*Supplied passage*:
● ● ● ●
Macy's
Here’s why I think Macy’s (NYSE: M) may be an interesting opportunity at today’s prices.
Macy’s has consistently generated over $1B in normalized net income over the last ten years (except for 2020 and 2021, which is understandable).
Given the ecommerce threat is no stronger today than five years ago, it seems like a reasonable bet to say they’ll continue to make $1B in net income over the next 10 years. The FCF to equity is a little less consistent because cap ex is sometimes chunky, but I think management is smart enough to only spend more on cap ex than depreciation when the ROI is justified. So, net income is a reasonable proxy for FCF to equity.
If you believe Macy’s (and Bloomingdales) will be around for 10 years in roughly the same form, then buying the business for $10B seems like decent value.
They have $3B in debt (with no material maturities till 2027), so the equity is worth about $7B.
The current market cap is 4.6B, so there’s about 50% upside here.
Management is authorized to do $1.4B in buybacks if they want to. They only have $800M in cash, so it’s likely not all happening soon, but that would be a 30% reduction in outstanding shares at today’s price.
Margins may actually get a little bit better going forward to the extent supply chain issues are mostly resolved and inventories are about 20% lower than pre-pandemic average. My sense is that the most die hard Macy’s shoppers skew older (50+) and they may actually be feeling more flush today with social security checks indexed to inflation and yields on cash at 4.5%.
The one wild card for both Gap and Macy’s is the rise of Chinese ecommerce brands like Shien and Temu. I think this is more of a risk for Gap than Macy’s given Macy’s older customer demographic. The other risk to Macy’s is the continued growth of retailers like TJ Maxx. Spending may shift away from Macy’s to TJX if customers are feeling the pinch from a recession. At about 7.5x normalized FCF, I think the risk reward is still compelling.
● ● ● ●
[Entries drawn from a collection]
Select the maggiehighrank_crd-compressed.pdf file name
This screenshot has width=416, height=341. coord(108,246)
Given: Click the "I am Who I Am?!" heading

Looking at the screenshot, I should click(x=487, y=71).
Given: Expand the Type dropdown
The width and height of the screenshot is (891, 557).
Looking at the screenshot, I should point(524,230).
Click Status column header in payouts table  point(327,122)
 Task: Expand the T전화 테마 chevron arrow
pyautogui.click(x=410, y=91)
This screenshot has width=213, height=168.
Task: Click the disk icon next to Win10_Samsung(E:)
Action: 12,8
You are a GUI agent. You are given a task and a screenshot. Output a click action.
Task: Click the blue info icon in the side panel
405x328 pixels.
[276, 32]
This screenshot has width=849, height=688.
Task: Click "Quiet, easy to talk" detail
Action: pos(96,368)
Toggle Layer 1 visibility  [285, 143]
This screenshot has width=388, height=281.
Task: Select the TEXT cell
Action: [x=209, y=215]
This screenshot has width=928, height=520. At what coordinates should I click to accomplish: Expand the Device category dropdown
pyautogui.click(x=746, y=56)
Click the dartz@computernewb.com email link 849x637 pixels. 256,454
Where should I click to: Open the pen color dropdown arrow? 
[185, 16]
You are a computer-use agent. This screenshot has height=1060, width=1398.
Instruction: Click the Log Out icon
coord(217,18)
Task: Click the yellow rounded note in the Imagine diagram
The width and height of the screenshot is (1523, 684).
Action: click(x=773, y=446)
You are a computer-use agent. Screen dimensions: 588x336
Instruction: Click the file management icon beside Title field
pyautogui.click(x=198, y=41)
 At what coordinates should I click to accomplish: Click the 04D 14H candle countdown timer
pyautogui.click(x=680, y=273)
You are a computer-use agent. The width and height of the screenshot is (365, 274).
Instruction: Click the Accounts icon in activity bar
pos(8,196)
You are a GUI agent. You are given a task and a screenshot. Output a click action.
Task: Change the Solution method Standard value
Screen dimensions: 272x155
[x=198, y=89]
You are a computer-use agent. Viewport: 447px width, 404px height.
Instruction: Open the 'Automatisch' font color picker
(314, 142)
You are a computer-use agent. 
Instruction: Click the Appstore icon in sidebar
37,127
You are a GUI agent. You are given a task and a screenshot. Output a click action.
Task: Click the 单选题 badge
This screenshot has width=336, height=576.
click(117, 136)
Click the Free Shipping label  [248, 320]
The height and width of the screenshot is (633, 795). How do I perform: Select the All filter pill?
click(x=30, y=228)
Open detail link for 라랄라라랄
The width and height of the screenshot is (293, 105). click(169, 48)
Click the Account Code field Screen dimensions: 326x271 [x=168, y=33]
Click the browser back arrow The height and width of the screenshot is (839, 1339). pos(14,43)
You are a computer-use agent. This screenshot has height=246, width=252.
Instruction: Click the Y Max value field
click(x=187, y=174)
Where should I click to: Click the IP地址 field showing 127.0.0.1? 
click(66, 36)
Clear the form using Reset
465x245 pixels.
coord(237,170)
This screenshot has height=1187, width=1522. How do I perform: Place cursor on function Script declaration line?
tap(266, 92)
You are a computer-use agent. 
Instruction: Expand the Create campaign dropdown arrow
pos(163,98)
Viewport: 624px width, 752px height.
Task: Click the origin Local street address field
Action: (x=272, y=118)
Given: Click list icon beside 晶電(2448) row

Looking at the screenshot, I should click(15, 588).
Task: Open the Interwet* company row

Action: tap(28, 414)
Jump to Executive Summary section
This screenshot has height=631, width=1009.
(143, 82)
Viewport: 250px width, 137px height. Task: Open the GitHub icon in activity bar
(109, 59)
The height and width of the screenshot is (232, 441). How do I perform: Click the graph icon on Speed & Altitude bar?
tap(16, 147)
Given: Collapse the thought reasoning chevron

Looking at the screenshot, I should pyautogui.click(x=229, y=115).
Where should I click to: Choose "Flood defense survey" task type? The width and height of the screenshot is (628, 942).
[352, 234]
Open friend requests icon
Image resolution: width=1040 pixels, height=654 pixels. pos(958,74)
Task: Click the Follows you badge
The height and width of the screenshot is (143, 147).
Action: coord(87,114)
● ● ● ●
*What is expected*: List every percentage figure in the Macy's analysis, and state what each one measures. The rows above are separate material and have no connection to the Macy's analysis.

*Output of the exercise*:
- 50%: the estimated upside from the current market cap of 4.6B to an equity value of about $7B
- 30%: the reduction in outstanding shares that the full $1.4B in authorized buybacks would produce at today's price
- 20%: how much lower inventories are than the pre-pandemic average
- 4.5%: the current yield on cash